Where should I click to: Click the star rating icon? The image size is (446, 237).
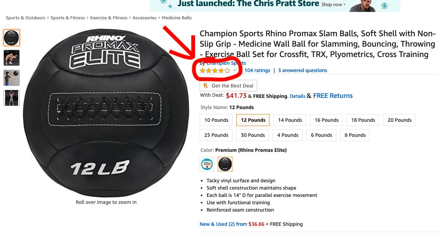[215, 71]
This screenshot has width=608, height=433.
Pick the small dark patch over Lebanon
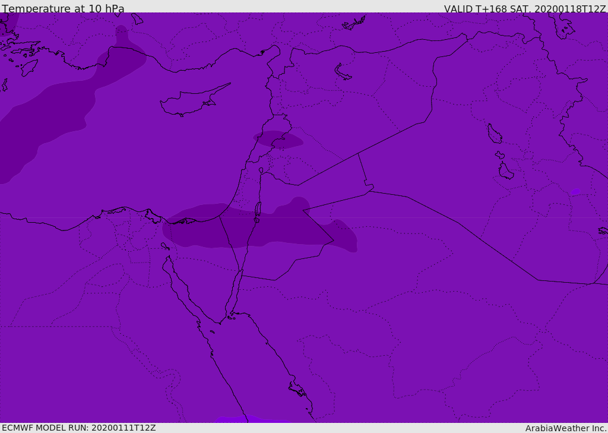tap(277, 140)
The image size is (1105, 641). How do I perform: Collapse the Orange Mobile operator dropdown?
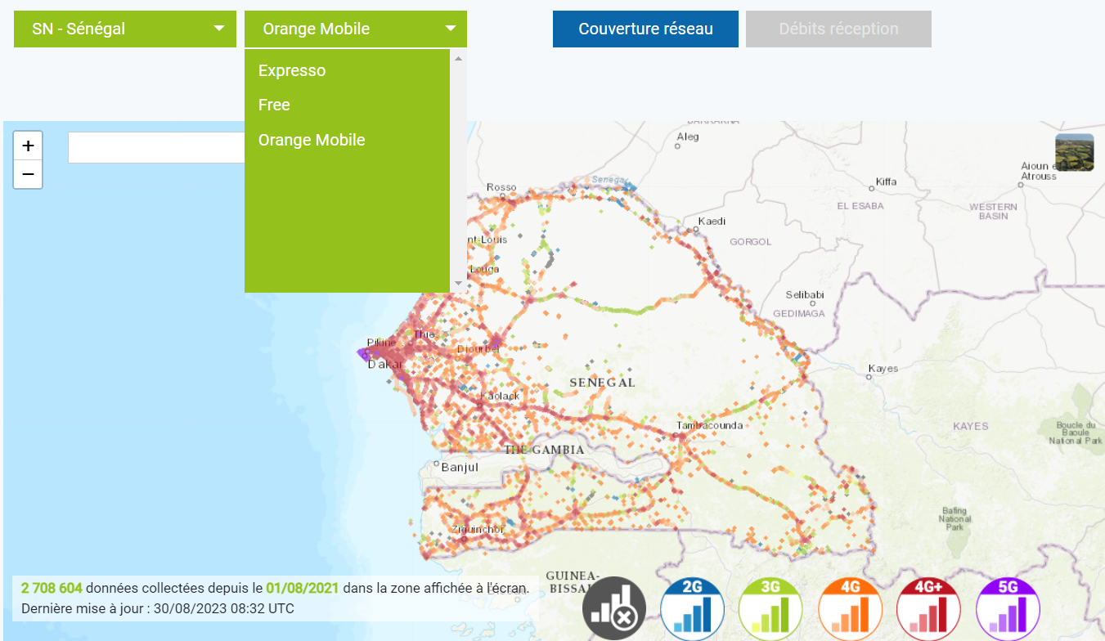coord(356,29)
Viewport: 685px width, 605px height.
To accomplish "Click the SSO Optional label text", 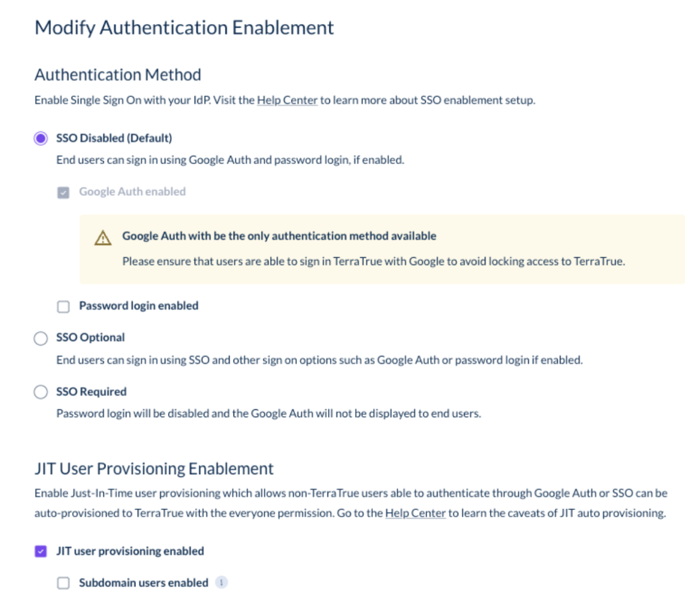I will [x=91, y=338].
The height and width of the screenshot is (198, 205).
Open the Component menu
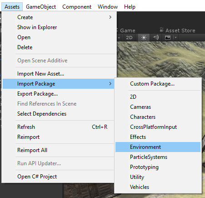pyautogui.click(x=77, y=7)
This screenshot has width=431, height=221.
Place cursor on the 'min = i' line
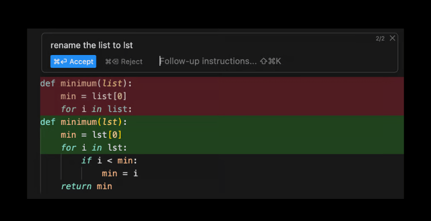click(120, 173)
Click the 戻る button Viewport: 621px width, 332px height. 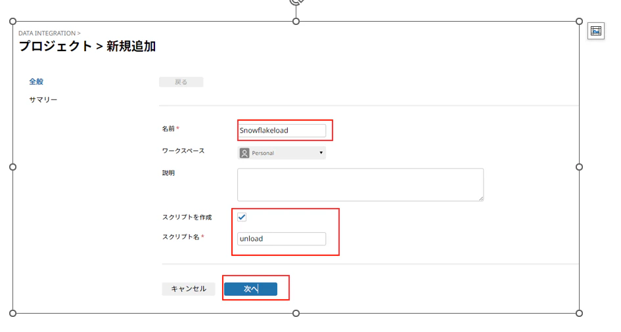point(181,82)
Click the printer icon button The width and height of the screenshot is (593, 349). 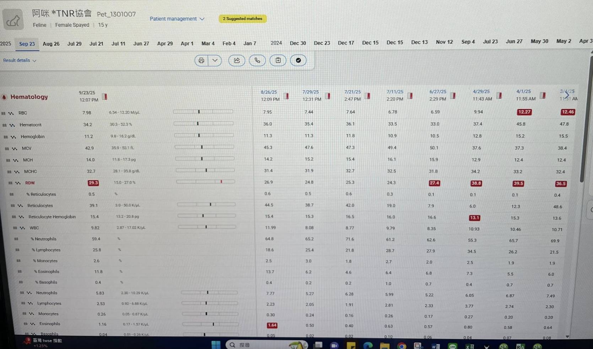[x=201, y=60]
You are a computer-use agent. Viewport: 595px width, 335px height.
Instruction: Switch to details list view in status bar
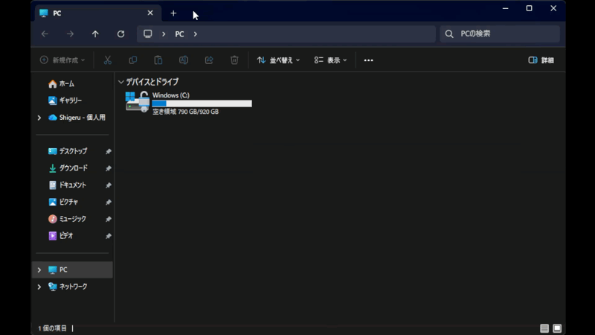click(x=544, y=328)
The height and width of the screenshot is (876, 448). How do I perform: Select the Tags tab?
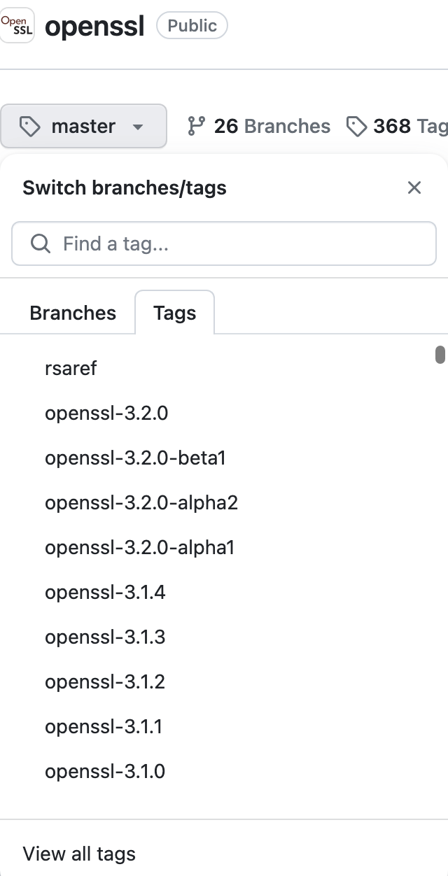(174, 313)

--------------------------------------------------

Exercise - Starting from the line where "Instruction: Switch to" appears, copy every line through the end of the material, both ends included, but no pictures.

Answer box -
Instruction: Switch to details list view in status bar
click(x=544, y=328)
The height and width of the screenshot is (876, 448). How do I perform: Select the Tags tab?
(174, 313)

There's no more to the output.